I applaud the fact that Smil does not mince his words when expressing his opinion of this U.S. trend. On the following page, he makes a recommendation to help break the U.S. oil habit:
“Average fuel consumption of US private vehicles could be cut by one-third in just a matter of years by limiting the sales of gasoline-guzzling SUVs (classified as light trucks and hence exempt from minimum CAFE requirements for passenger cars) for urban use by raising the new CAFE rate (unchanged since 1987) from 27.5 mpg to 35 mpg; that is, to the level of fuel-efficient Japanese sedans.” 
Since this book was written, Smil’s words seem to have been taken to heart with the passing of the Energy Independence and Security Act (EISA) of 2007, which calls for a CAFE rate of 35 mpg by 2020. This is encouraging, but it’s safe to assume that the rule is not set at the pace that Smil envisaged. The question is, how did Smil come up with the statement that fuel consumption could be cut by one-third?
I mined the following data from the Bureau of Transportation Statistics for the year 2005 [Table 4-9, Table 1-1]:
Average miles traveled per gallon – 16.7 mpg (this is down from a peak of 17.1 mpg in 2001)
Vehicles registered - 241,194,000 (Current U.S. population is 301,621,157, which equates to 0.8 vehicles/person. There were 199,000,000 licensed drivers in 2004, which equates to 1.2 vehicles/driver!)
Fuel consumed - 179,100,000,000 gallons
Number of passenger cars – 136,568,083
Number of other 2-axle 4-tire vehicles – 95,336,839 (assumed to be light-duty trucks, i.e. SUVs, minivans, pickup trucks)
I pulled the relevant CAFE standard numbers from an article on MIT Technology Review :
Current standard for cars – 27.5 mpg (set in 1984)

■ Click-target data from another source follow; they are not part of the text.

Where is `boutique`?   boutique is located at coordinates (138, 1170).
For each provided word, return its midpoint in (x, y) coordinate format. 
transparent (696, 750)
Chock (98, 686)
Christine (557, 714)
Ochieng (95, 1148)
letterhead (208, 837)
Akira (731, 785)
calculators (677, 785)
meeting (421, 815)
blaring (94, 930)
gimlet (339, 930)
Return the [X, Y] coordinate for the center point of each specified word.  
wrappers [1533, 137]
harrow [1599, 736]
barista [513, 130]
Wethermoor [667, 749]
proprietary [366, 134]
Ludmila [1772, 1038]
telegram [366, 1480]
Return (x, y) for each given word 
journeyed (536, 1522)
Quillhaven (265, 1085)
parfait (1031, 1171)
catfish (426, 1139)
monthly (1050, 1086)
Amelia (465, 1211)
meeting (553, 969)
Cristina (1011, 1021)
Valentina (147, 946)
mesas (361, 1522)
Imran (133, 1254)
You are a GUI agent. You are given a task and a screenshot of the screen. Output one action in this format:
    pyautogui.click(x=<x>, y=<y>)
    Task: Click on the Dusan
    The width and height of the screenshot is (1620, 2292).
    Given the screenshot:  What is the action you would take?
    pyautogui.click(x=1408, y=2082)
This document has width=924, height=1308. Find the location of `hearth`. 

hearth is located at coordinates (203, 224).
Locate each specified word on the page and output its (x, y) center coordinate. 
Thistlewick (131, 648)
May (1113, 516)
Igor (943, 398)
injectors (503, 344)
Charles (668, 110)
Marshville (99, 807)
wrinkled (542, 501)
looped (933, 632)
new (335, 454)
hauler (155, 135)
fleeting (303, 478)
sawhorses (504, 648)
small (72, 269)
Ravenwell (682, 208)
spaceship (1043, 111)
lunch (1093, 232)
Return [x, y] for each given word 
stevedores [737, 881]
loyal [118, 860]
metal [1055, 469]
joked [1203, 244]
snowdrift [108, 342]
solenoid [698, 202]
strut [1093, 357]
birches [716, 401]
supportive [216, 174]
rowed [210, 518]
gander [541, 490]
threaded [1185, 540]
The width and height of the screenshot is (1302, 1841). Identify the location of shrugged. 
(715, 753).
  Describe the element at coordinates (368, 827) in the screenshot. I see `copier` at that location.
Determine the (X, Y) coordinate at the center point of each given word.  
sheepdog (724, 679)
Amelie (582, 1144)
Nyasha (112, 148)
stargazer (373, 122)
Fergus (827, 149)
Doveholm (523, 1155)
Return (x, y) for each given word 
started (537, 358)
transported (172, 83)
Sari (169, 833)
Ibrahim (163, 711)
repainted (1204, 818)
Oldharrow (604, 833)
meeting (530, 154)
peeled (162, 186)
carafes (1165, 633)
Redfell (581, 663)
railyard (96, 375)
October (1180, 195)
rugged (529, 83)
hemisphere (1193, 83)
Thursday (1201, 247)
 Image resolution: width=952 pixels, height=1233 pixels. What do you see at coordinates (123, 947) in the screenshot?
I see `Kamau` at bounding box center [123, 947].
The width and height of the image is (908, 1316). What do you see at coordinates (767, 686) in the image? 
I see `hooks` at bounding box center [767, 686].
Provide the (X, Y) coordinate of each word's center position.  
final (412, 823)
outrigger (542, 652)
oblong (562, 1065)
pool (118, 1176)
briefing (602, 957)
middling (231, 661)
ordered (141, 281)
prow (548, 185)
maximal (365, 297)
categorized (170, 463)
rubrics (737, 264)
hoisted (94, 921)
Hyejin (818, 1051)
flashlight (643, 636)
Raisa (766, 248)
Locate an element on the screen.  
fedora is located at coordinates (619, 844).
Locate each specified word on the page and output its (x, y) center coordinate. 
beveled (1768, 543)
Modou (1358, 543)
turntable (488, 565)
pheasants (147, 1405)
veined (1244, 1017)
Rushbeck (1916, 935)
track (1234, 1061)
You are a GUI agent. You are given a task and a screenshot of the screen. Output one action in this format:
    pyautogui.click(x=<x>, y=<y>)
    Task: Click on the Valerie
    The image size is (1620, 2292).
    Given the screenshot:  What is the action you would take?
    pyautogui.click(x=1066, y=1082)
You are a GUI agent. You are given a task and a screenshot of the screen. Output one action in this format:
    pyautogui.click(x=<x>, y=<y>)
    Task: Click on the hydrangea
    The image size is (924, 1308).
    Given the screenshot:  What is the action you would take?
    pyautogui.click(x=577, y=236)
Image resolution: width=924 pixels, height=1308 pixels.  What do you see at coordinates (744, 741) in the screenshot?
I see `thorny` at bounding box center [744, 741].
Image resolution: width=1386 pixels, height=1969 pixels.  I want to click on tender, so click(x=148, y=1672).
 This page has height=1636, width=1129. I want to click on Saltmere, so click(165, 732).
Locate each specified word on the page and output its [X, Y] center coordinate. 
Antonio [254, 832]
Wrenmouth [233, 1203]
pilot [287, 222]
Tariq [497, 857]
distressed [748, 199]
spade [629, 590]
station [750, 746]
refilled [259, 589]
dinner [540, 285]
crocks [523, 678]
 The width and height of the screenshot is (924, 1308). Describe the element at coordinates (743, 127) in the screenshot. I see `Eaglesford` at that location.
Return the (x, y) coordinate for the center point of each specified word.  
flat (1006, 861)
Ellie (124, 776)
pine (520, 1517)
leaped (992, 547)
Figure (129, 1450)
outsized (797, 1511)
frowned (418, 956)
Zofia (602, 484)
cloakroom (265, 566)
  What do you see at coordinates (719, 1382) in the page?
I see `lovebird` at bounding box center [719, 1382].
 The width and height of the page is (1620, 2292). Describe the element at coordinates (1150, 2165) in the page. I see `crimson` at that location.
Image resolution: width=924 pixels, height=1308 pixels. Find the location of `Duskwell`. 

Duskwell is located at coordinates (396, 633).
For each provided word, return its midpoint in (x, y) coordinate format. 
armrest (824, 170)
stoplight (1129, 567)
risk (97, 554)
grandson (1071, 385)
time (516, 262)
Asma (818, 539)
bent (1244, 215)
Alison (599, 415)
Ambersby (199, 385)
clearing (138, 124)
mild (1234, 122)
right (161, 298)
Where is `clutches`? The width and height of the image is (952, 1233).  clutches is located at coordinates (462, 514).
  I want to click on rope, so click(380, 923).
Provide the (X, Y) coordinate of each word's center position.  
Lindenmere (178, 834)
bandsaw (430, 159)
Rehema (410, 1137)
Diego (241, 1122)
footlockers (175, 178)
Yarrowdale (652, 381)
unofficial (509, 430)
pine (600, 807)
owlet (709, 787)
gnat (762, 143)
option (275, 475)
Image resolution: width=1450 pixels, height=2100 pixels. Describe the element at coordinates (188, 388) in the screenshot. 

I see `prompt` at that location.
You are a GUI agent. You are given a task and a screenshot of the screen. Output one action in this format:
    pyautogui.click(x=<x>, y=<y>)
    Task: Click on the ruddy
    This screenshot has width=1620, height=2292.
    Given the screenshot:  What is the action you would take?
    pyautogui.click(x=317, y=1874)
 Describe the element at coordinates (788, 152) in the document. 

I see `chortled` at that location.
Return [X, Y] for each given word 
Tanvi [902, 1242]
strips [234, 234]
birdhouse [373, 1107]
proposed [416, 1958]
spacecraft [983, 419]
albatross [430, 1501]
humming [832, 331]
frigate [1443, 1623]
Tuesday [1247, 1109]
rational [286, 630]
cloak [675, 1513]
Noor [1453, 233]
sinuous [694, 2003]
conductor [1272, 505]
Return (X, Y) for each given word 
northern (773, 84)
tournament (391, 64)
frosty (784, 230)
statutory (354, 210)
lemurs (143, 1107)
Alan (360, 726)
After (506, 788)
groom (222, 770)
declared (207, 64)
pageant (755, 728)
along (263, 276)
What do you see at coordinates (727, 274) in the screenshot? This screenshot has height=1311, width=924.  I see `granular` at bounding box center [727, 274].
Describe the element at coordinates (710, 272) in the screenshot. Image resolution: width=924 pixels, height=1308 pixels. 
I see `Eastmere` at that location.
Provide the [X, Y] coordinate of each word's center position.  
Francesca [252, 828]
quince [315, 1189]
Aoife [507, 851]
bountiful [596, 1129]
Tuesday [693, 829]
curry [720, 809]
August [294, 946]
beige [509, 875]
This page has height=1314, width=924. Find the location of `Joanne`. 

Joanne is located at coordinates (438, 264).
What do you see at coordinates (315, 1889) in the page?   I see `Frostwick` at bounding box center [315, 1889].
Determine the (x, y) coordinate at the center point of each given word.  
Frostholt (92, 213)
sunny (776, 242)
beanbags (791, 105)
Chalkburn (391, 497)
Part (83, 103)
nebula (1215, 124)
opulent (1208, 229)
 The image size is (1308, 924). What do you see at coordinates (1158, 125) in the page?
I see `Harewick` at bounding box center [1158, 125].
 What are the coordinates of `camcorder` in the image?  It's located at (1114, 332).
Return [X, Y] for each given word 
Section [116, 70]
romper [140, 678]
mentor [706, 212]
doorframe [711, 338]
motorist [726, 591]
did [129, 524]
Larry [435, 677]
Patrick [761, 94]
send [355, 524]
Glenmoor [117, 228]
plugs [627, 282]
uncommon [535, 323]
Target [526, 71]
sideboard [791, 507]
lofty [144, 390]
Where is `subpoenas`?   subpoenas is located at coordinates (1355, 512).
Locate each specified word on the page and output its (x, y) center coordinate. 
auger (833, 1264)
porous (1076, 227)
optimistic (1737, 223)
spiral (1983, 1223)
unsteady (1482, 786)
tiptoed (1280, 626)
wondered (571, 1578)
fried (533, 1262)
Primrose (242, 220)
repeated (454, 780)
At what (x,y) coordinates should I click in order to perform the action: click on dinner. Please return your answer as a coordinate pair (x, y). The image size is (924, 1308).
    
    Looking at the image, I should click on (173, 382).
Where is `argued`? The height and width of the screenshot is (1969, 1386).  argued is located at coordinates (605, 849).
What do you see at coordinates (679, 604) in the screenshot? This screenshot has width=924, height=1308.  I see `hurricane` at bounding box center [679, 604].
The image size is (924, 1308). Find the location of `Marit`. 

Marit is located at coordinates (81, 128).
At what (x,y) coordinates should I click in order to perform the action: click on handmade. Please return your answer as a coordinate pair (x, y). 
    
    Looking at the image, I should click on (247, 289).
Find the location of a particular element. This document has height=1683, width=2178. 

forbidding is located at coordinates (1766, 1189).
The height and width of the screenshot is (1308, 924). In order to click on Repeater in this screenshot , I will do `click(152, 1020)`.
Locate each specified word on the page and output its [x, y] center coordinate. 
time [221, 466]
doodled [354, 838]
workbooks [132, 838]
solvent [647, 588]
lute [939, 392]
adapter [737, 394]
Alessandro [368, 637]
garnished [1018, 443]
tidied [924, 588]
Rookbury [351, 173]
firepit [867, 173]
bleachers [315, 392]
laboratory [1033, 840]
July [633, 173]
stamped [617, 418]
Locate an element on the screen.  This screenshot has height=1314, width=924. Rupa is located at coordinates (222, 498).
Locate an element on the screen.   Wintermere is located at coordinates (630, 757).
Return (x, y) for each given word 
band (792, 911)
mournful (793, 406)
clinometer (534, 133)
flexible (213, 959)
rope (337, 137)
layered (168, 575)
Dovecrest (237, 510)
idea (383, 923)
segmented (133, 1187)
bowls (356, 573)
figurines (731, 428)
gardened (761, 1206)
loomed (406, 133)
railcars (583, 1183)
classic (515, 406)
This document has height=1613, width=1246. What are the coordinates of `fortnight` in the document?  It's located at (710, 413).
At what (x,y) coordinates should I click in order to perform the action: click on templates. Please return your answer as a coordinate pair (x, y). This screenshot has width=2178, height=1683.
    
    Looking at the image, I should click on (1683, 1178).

Current standard for light trucks (minivans, SUVs, pickups) – 22.2 mpg
Future standard encompassing entire fleet – 35 mpg
Using the fleet numbers, we find that light trucks make up ~40% of the motor vehicle fleet, while cars make up 60%. If we assume that all vehicles currently meet CAFE standards, the fleet average would be 25.4 mpg; this is 8.7 mpg greater than the actual average (16.7 mpg). If we assume a similar difference between the standard and actual average when the 35 mpg standard goes into effect, the fleet average would be 26.3 mpg. Compared with today’s average, this results in ~38% reduction in fuel consumption (also assumes no increase in car fleet size or distance traveled per vehicle).
Smil suggests that this 1/3 cut could somehow be achieved in a few years. Even if the 35 mpg CAFE were implemented today (basically banning SUV and light truck sales), it could take years—perhaps decades—for the existing fleet to see any appreciable improvement in average fuel consumption. Regardless, I think most of us would agree that one of the quickest and easiest ways to cut oil use in the U.S. is through improved fuel economy and reduced commute time. I'm open to other interpretations of Smil's SUV recommendation.
 Smil, V., Energy at the Crossroads. 2005, Cambridge: The MIT Press. p. 206-207.